STATED TASK A
Reproduce the Pratt v. South Canon Supply Co. report between "CourtColorado Supreme Court" and "defendant in error.", inclusive, changing "Boston-Colorado Coal Company" to "Boston-Colorado Fuel Company" wherever it occurs.

SOURCE EXTRACT
--------------------

Pratt v. South Canon Supply Co.

Decision Date07 February 1910
Citation47 Colo. 478,107 P. 1105
PartiesPRATT v. SOUTH CANON SUPPLY CO.
CourtColorado Supreme Court

Rehearing Denied April 4, 1910.

Error to District Court, City and County of Denver; Booth M Malone, Judge.

Action by the South Canon Supply Company against the Boston-Colorado Coal Company and Addison S. Pratt. From a judgment in favor of plaintiff against Pratt, he brings error. Reversed, and case remanded.

Bicksler Bennett & Nye, for plaintiff in error.

Ernest Morris, Willis V. Elliott, Milton Smith, and Charles R. Brock (W. C. Kingsley, of counsel), for defendant in error.

CAMPBELL J.

The action is against two defendants, the Boston-Colorado Coal Company and Addison S. Pratt. The complaint alleges an indebtedness due plaintiff from the coal company for goods and merchandise sold to it, which debt Pratt afterwards assumed and agreed to pay. The record fails to disclose what disposition of the action, if any, was made as against the defendant coal company; but it does show that a judgment by default was rendered against defendant Pratt in a sum approximating $12,000. It is to this judgment that Pratt prosecutes this writ.

A number of errors are assigned to rulings of the trial court which, together with the objections and exceptions thereto, must, under our practice, be preserved by a bill of exceptions to entitle the unsuccessful party to a review thereof by this court. As no authenticated bill of exceptions including such rulings has been filed in this court, we cannot consider them. There is, however, one question presented which is not dependent upon a bill of exceptions, but is included, and has been brought here, in the record proper and falls under the general assignment that the judgment was improperly rendered against plaintiff in error. The resolution of this assignment compels a reversal of the judgment.

--------------------

INFORMATION GIVEN
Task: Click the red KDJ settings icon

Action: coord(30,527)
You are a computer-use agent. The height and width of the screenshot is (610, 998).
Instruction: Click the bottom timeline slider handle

--------------------

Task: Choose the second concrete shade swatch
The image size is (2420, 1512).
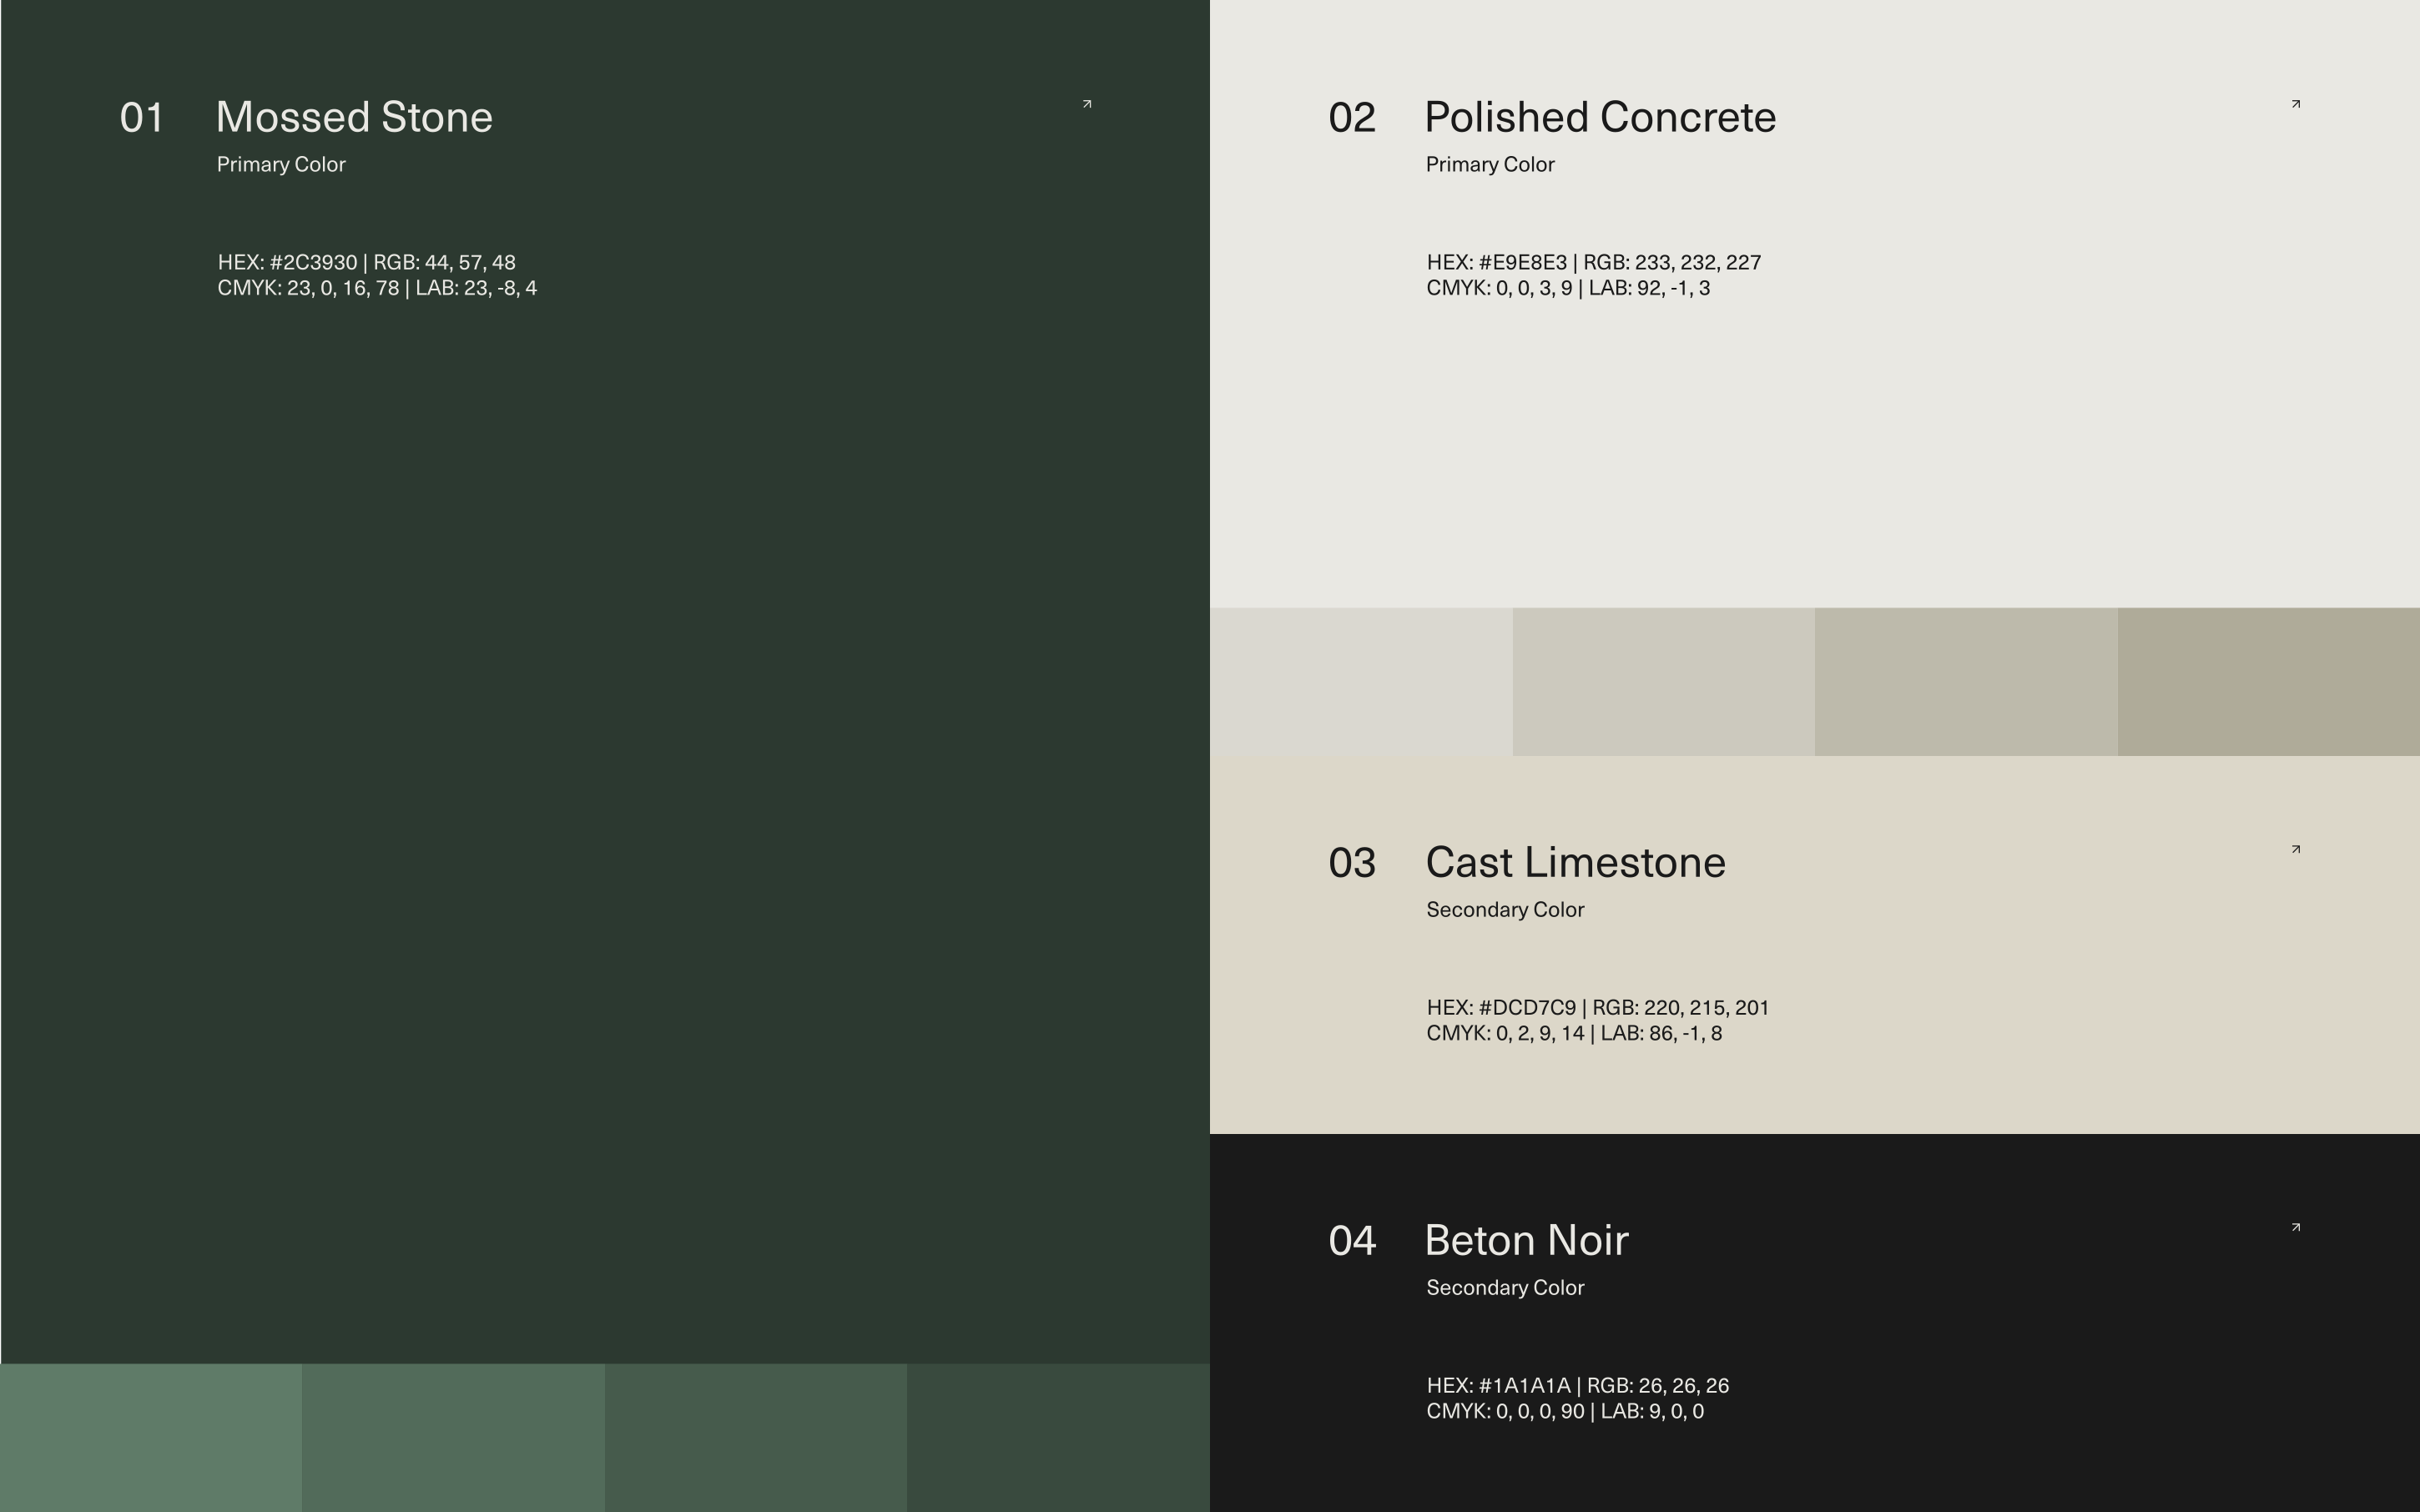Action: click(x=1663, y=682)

--------------------

STATED TASK B
Increase every coordinate in the answers by 148, and write out again the records between the lines holding "Task: Click the red KDJ settings icon" and "Instruction: Click the", inclusive, requests included.

FULL ANSWER A
CourtColorado Supreme Court

Rehearing Denied April 4, 1910.

Error to District Court, City and County of Denver; Booth M Malone, Judge.

Action by the South Canon Supply Company against the Boston-Colorado Fuel Company and Addison S. Pratt. From a judgment in favor of plaintiff against Pratt, he brings error. Reversed, and case remanded.

Bicksler Bennett & Nye, for plaintiff in error.

Ernest Morris, Willis V. Elliott, Milton Smith, and Charles R. Brock (W. C. Kingsley, of counsel), for defendant in error.

FULL ANSWER B
Task: Click the red KDJ settings icon

Action: coord(178,675)
You are a computer-use agent. The height and width of the screenshot is (610, 998).
Instruction: Click the bottom timeline slider handle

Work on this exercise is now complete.